▸ Teks Hasil Ekstraksi
REPUBLIKA.CO.ID, JAKARTA -- Ketua Asosiasi Televisi Swasta Indonesia (ATVSI) Ishadi Sk mengatakan, berbagai upaya dilakukan untuk menjelaskan konsep dan poin penting usulan alternative ATVSI. Ini dilakukan menanggapi langkah Dewan Perwakilan Rakyat untuk tetap memberlakukan single mux operator.
ATVSI menurut Ishadi, menjelaskan konsep dan juga poin penting usulan alternative ATVSI kepada para ketua partai politik. “Road show ke sejumlah partai politik sudah kita lakukan. Para ketua partai politik juga menyatakan tidak sepakat dengan konsep single mux itu karena berpotensi menciptakan situasi yang tidak demokratis seperti di jaman Orde Baru. Mereka juga memahami serta mengapresiasi masukkan dari kami,” ujarnya.
Dalam road show itu, ATVSI kembali menegaskan pentingnya pelayanan kepada masyarakat baik secara teknis dan juga konten program di mana keduannya akan terus ditingkatkan dan diperbaiki. Ishadi menambahkan, pemerintah dan DPR RI harus menetapkan bisnis model migrasi digital yang tepat, sehingga dapat menciptakan industri penyiaran yang sehat, kuat dan memiliki daya saing di kancah internasional.
Sementara itu Pengamat Komunikasi Politik Universitas Palita Harapan Emrus Sihombing mengatakan, untuk menjamin kebebasan berpendapat maka sejatinya negara memberikan otonomi kepada lembaga penyiaran untuk mengelola aspek, termasuk frekuensi dan infrastruktur yang terkait dalam proses produksi program acara.
Menurut Emrus, pandangan bahwa pengelolaan frekuensi dan infrastruktur secara sentralistik atau tunggal membuat lembaga penyiaran termajinalisasi. Dengan skema itu tentu berpotensi menimbulkan praktik monopoli yang mendorong terciptanya persaingan usaha yang kurang sehat. “Selain itu, bisa terjadi dominasi operator terhadap lembaga penyiaran. Sebab operator menguasai frekuensi dan infrastruktur yang dapat membatasi gerak langkah lembaga penyiarn memproduksi program acara yang secepat mungkin disampaikan kepada publik dan bermutu,” ujar Emrus.
Senada dengan Emrus, Direktur Eksekutif Lembaga Pengembangan Pemberdayaan Masyarakat Informasi Indonesia (LPPMII), Kamilov mengatakan bahwa penetapan LPP Radio Televisi Republik Indonesia (RTRI) menjadi penyelenggara tunggal penyiaran multipleksing digital atau lebih dikenal dengan Single Mux, bertentangan dengan semangat demokrasi yakni terkait larangan praktik monopoli dan persaingan usaha tidak sehat.
Kamilov Sagala juga menilai, isi RUU Penyiaran 2017 tidak sejalan dengan Pasal-pasal dalam Undang-Undang Nomor 5 Tahun 1999 tentang Larangan Praktik Monopoli dan Persaingan Usaha Tidak Sehat. Misalnya, Pasal 2 yang berbunyi, "Pelaku usaha di Indonesia dalam menjalankan kegiatan usahanya berasaskan demokrasi ekonomi dengan memperhatikan keseimbangan antara kepentingan pelaku usaha dan kepentingan umum.”

▸ Cuplikan Catatan
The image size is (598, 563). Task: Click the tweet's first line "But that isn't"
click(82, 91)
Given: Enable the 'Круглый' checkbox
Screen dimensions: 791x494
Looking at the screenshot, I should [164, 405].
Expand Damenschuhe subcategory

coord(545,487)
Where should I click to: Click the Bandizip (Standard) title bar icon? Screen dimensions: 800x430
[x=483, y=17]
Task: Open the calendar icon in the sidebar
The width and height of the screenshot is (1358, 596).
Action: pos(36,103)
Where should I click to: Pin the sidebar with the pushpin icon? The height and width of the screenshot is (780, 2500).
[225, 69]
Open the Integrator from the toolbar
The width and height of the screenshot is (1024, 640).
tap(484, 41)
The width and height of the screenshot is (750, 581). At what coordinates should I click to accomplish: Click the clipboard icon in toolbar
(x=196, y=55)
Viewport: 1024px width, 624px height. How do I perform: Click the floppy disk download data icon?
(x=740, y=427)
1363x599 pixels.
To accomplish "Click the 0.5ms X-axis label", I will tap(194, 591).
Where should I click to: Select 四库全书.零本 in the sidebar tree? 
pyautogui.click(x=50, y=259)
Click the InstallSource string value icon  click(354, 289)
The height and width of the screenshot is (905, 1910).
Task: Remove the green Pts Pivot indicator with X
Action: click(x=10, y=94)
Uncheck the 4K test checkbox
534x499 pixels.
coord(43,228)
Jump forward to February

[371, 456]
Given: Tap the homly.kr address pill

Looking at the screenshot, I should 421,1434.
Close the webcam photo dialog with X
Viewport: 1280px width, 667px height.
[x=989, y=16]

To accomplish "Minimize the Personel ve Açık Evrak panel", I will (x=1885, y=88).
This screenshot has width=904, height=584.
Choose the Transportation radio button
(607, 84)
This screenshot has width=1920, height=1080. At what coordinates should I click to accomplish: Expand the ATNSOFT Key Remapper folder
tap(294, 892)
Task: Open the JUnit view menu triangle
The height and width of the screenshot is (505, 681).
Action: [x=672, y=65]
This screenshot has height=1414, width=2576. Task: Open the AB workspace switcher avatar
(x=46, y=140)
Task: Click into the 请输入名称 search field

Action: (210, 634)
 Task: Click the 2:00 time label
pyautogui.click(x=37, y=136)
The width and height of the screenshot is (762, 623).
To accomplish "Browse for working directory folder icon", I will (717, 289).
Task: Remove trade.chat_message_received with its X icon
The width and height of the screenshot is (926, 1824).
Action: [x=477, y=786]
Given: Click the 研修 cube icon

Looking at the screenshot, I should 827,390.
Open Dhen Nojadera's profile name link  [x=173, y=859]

▸ Soal Tertulis A
Dalam berita tentang penolakan ATVSI terhadap single mux, lembaga apa yang ditetapkan menjadi penyelenggara tunggal penyiaran multipleksing digital?
▸ Soal Tertulis B
Lanjutkan berita tentang penolakan ATVSI terhadap single mux, mulai setelah kalimat terakhirnya.
Catatan tersebut merupakan bahan tersendiri yang tidak berhubungan dengan teks.

▸ Jawaban A
LPP Radio Televisi Republik Indonesia (RTRI).

▸ Jawaban B
Serta, Pasal 17 ayat (1) berbunyi, "Pelaku usaha dilarang melakukan penguasaan atas produksi dan atau pemasaran barang dan atau jasa yang dapat mengakibatkan terjadinya praktik monopoli dan atau persaingan usaha tidak sehat.” Dan ayat (2) berbunyi, Pelaku usaha patut diduga atau dianggap melakukan penguasaan atas produksi dan atau pemasaran barang dan atau jasa sebagaimana dimaksud dalam ayat (1) apabila: a. Barang dan atau jasa yang bersangkutan belum ada substitusinya; atau b. Mengakibatkan pelaku usaha lain tidak dapat masuk ke dalam persaingan usaha barang dan atau jasa yang sama; atau c. Satu pelaku usaha atau satu kelompok pelaku usaha menguasai lebih dari 50% (lima puluh persen) pangsa pasar satu jenis barang atau jasa tertentu.
"Melihat pada isi Pasal-pasal yang disebutkan diatas jika dihubungkan dengan RUU Penyiaran yang akan menetapkan LPP RTRI sebagai Multiplexer Tunggal tentu sudah jelas tidak sesuai dengan semangat UU Larangan Praktek Monopoli dan Persaingan Usaha Tidak Sehat," kata Kamilov Sagala.
Menurut Kamilov, Komisi 1 tidak memperhatikan betul keseimbangan antara kepentingan pelaku usaha dengan kepentingan umum. Penetapan LPP RTRI menjadi Multiplexer Tunggal juga akan berakibat pada menurunnya iklim usaha yang kondusif serta jaminan kepastian dan kesempatan berusaha tidak ada karena sudah terjadi praktek monopoli oleh LPP RTRI melalui RUU Penyiaran ini.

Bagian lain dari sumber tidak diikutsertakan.